Edito de la dernière lettre (oct.2010) d'Info Birmanie :
Sans crier gare, la junte birmane a imposé ce mois-ci au pays un nouveau drapeau, un nouveau nom et un nouvel hymne national. Les instructions de la junte étaient très précises : les anciens drapeaux devaient être descendus par des personnes nées un mardi et les nouveaux hissés par des personnes nées un mercredi. Dernier épisode en date d’une longue série de décisions incongrues, cette nouvelle pourrait paraître anecdotique et prêter à sourire, si elle n’émanait pas d’un des régimes les plus opaques et répressifs au monde.
Un rendez-vous de première importance pour les généraux se profile : les élections législatives, organisées dimanche prochain, le 7 novembre. Ces élections, les premières depuis 20 ans, auraient dû, ou pu, être l’opportunité d’une évolution vers un système gouvernemental plus ouvert et plus démocratique. C’est en fait exactement l’inverse qui va se produire : le profil des candidats ‘autorisés’ à concourir, le maintien en détention de la plupart des opposants, et la constitution qui entrera en vigueur attestent d’un futur renforcement du pouvoir militaire au sommet de l’Etat birman.

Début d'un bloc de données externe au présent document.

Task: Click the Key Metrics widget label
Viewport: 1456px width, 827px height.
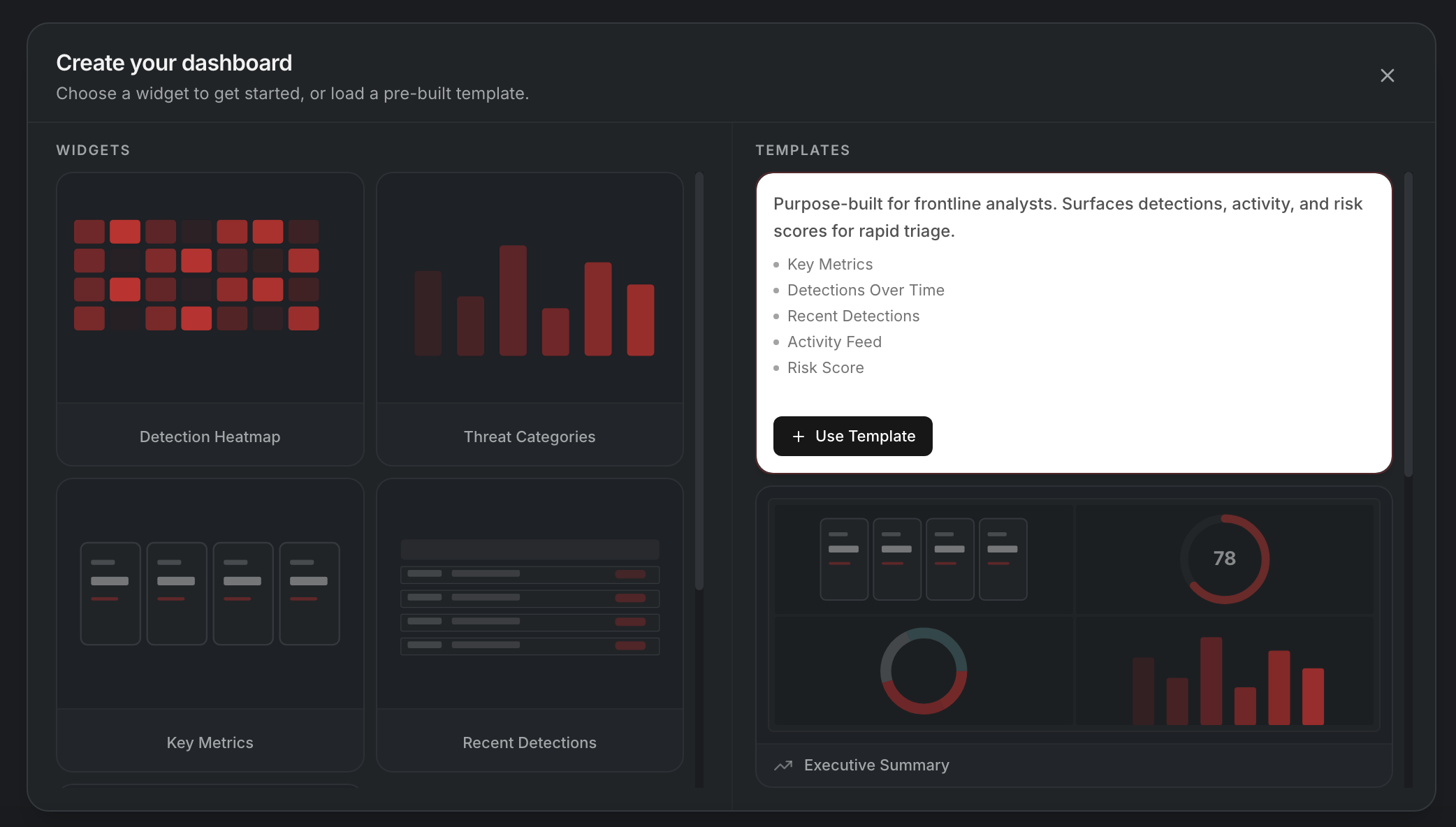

En quittant leurs uniformes militaires pour revêtir l’habit civil, le seul changement que les généraux nous proposent est d’ordre vestimentaire. Malgré ce subterfuge grossier, il est probable que des appels à lever les sanctions (économiques et politiques) soient lancés et que le “nouveau” gouvernement soit poliment accueilli au sein de la communauté internationale. Ces appels émaneront de multinationales désireuses d’investir en Birmanie et de gouvernement souhaitant accroître leur influence sur le pays, et seront d’autant plus séduisants si la junte libère Aung San Suu Kyi le 13 novembre. Il est du devoir du gouvernement français de ne pas céder au leurre du ‘changement’ et de maintenir une politique claire à l’égard du régime birman : c’est à ce dernier de démontrer sa volonté de réforme et de changement, et non à l’Europe, qui a déjà fait preuve de beaucoup de patience et de conciliation. La mascarade d’élections que les généraux se préparent à proposer au peuple birman ne répond malheureusement à cette exigence.